Cow-Calf Commentary for Iowa Cattleman Magazine

By Audrey Tarochione - Master’s student with Dr. Randie Culbertson

June 2026

Genetic selection for improved weaned calf health

Bovine respiratory disease (BRD) is one of the most frustrating diseases facing cattle producers. It can be difficult to prevent, reduces calf performance and carcass value, and can leave lasting effects on calf health. The BRD complex is estimated to cost the U.S. feedlot industry at least $1 billion annually in production losses. As cattle markets tighten profit margins and pressure mounts for improved animal health with fewer antimicrobial interventions, understanding what drives BRD - and how to stay ahead of it - has become increasingly important.

Good management remains the foundation for BRD prevention, but practices such as vaccination and low-stress handling are not completely effective at mitigating BRD. Through genetic selection, the industry has an opportunity to make permanent, cumulative gains in BRD resilience. In a recent study at Iowa State University, the heritability of various BRD traits was found to range from 0.050 – 0.097. These estimates are low, which is expected for health traits subject to high environmental influence. That being said, sufficient genetic variation exists to allow for gradual genetic improvement.

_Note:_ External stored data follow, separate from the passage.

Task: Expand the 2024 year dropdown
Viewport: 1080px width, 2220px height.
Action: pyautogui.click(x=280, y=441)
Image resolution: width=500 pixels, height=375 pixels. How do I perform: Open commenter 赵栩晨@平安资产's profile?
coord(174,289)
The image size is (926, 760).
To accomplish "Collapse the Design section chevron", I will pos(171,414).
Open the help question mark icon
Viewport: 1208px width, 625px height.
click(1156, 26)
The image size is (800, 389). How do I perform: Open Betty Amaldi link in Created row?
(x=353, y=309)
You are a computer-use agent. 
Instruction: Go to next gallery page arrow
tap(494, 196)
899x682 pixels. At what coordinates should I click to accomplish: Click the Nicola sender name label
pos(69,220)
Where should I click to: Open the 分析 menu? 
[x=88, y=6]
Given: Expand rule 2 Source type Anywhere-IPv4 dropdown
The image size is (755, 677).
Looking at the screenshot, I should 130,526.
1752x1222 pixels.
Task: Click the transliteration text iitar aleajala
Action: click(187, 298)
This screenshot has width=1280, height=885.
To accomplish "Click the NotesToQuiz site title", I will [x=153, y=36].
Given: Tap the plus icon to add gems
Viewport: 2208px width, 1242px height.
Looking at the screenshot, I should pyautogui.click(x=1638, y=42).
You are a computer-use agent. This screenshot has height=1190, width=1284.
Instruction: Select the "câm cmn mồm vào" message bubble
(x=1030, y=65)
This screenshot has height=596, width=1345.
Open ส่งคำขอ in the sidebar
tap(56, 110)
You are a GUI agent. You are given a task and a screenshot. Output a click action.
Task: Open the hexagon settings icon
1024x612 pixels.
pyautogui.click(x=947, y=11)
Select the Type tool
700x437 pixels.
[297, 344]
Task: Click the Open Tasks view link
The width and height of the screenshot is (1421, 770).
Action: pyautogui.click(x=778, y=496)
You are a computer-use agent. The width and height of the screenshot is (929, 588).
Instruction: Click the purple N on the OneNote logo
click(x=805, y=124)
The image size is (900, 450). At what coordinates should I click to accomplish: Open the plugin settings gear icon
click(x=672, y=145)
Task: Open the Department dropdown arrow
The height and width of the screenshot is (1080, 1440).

The beef industry currently does not have a national cattle evaluation (NCE) for BRD. Multiple challenges contribute to this:

  1. Animal traceability: Industry segmentation hinders connectivity and data flow through the beef chain. When ownership of calves transfers after weaning, data is lost, including pedigree information that is necessary for genetic evaluations.
  2. Data collection: Cattle instinctively hide illness, making accurate BRD detection difficult. Subclinical BRD also contributes to performance and economic losses, but these cases generally remain unobserved unless lung scores are recorded at slaughter.
  3. Phenotyping guidelines: Disease detection is subjective across operations, and the industry has no standardized trait definition or phenotyping guidelines for BRD. This leads to limited and inconsistent data reporting.

The previously mentioned project at Iowa State explored the third limitation by investigating various trait definitions and statistical procedures for use in a genetic evaluation for BRD. Historical treatment records on weaned seedstock calves were used to characterize BRD traits (Table 1). Disease incidence was defined as a binary trait, where a calf either remained untreated (0) or received one or more treatments for BRD (1). Disease severity provided additional granularity and was assessed with two traits. Severity1-3 described number of treatments, where calves were scored as healthy (1), treated once (2), or treated two or more times (3). Severity1-4 incorporated death records with a fourth response level to indicate respiratory death (4).

Table 1. Definition of phenotypic responses for BRD traits.

The current study found trait definition to be more impactful than modelling procedure, and results suggest that a severity trait offers the most potential for a genetic evaluation. Due to the binary status of BRD incidence, there is no observable difference between a calf that recovers after a single treatment and a calf that requires multiple treatments or dies. The increased granularity of disease severity compared to incidence allows for greater capture of between-animal differences. Severity traits showed increased heritability and prediction accuracy, both of which are advantageous to genetic improvement, compared to BRD incidence.

While the development of a BRD national cattle evaluation is not out of the question, it will require coordinated efforts across cow-calf and feedlot sectors, and it starts with good record keeping! Tools such as EID tags can facilitate animal tracking through the production chain, allowing feedlot health events to be linked to verified animal identities. Data collection should include number of treatments and death to leverage as much useful information as possible. Collaboration between producers and breed associations, marketing programs, and data management providers can help to generate large, connected datasets. With consistent data collection and integration across sectors, a reliable and practical genetic evaluation for BRD becomes achievable in time.